Nonautonomous Long Terminal Repeat Retrotransposons in Plants: Progress and Perspective

Retrotransposons are a class of mobile elements, which initiate their retrotransposition through a copy-and-paste mechanism via RNA intermediates. Retrotransposons can be divided into five orders on the basis of their structural features, long terminal repeat retrotransposons (LTR-RTs), DIRS-like elements, Penelope-like elements (PLEs), LINEs and SINEs [1]. Among them, LTR-RTs are the major genomic components in flowering plants, particularly in species with complex genomes. For example, ~20% of rice [2], ~42% of soybean [3], ~55% of sorghum [4], and >75% of the maize genomes [5] are composed of LTR-RTs. Recent studies indicate that in diploid species, genome size and TE content show a strong positive correlation [6].

 A typical LTR-RT element contains two identical LTRs, a primer-binding site (PBS), a polypurine tract (PPT), gag, and pol, two genes necessary for retrotranspositional process [7]. The LTR region can be further divided into three parts, including U3, R and U5 [7]. Because two LTRs of an element are identical at the time of insertion, the insertion time can be estimated based on the divergence time of the two LTRs and the evolutionary rate of LTR sequences [8]. For example, the majority of LTR-RTs in soybean were amplified in the last 1 million years (Mys) [9]. Usually LTR-RTs are subclassified into Copia and Gypsy superfamilies based on the order of IN and RT in pol [10]. Occasionally some elements were found to contain an additional ORF1 gene upstream of gag, and/or envelope (env)-like gene after the pol. Because both genes are not required for the retrotranspositional process, their origin and functional role remains mysterious. Recent genome-wide analysis and multispecific comparisons revealed that these elements were anciently evolved, and lineage-specific [1, 9]. Besides intact LTRRTs, a large number of Solo-LTRs and truncated elements have also been found in plant genomes [9, 11, 12]. These incomplete elements, together with numerous LTR remnants were presumed to be the products of unequal recombination and illegitimate recombination, two molecular mechanisms counterbalancing genome expansion [11, 12]. For instance, it was estimated that >190 Mb of DNA had been removed from the rice genome in the past 8 Mys, leaving the current rice genome ~400 Mb with ~97 Mb DNA of detectable LTR-RTs [12].

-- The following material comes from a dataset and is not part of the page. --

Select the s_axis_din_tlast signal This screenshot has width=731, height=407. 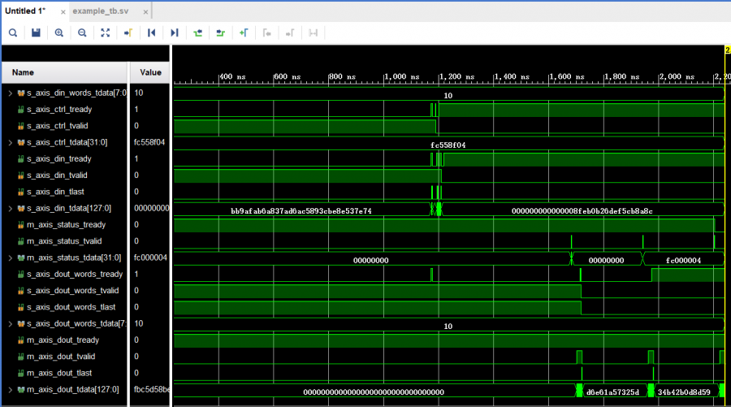(57, 192)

 Based on their structural completeness and retrotranspositional capability, LTR-RTs can also be classified into autonomous and nonautonomous types. An intact element is defined as autonomous if it encodes all the protein-coding domains necessary for catalyzing its retrotransposition [1]. By contrast, an element lacking one or more protein coding domains, but still keeping its retrotranspositional activity within a time frame, is generally defined as nonautonmous. Large retrotransposon derivatives (LARDs) and terminal-repeat retrotransposons in miniature (TRIM) are two groups of LTR-RTs belonging to nonautonomous types [13, 14]. Since both LARDs and TRIM have no open reading frames in the internal part, they were presumed to transpose by borrowing proteins from their autonomous partners. But for most cases, the relationships between autonomous and nonautonomous elements have not been established yet, and the exact mechanism(s) governing the activity of nonautonomous elements remains unclear. Although the transpositional mechanism of Ds1 in maize, and MITEs in rice have been discussed previously [15-19], these nonautonomous elements transpose via a "cut-and-paste" mechanism, and do not undergo reverse transcription process. Thus the transposition mechanism for these elements may be essentially different from those of LTR-RTs. 

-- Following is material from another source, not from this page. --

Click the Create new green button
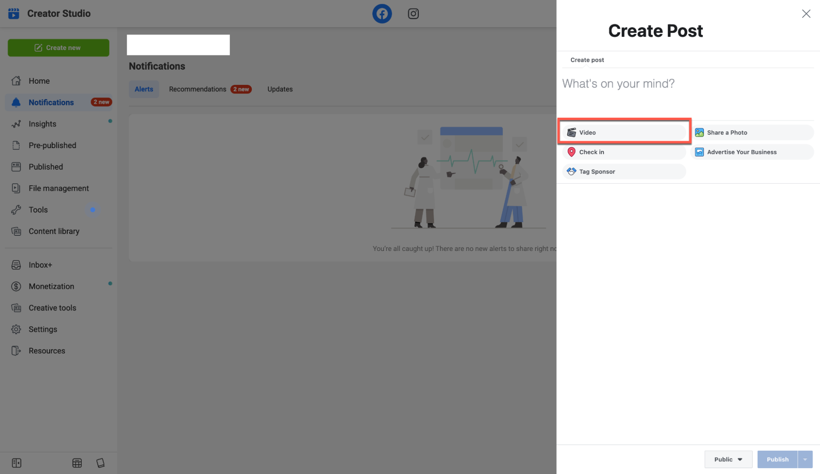 tap(58, 48)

We have previously identified 510 LTR-RT families in the sequenced soybean genome, and conducted further comprehensive analysis of the largest family SNARE [20, 21]. This family contains both autonomous and nonautonomous subfamilies. We found that nonautonomous elements frequently exchanged the LTR domains with their autonomous partners in different timeframes of soybean evolutionary history, thus providing the evidence that autonomous and nonautonomous LTR-RTs can interact and communicate with each other. Here we review the recent studies on plant nonautonomous elements with respect to the nature, timing, origin, and evolutionary process, thereby providing insights into the retrotranspositional process of LTR-RTs.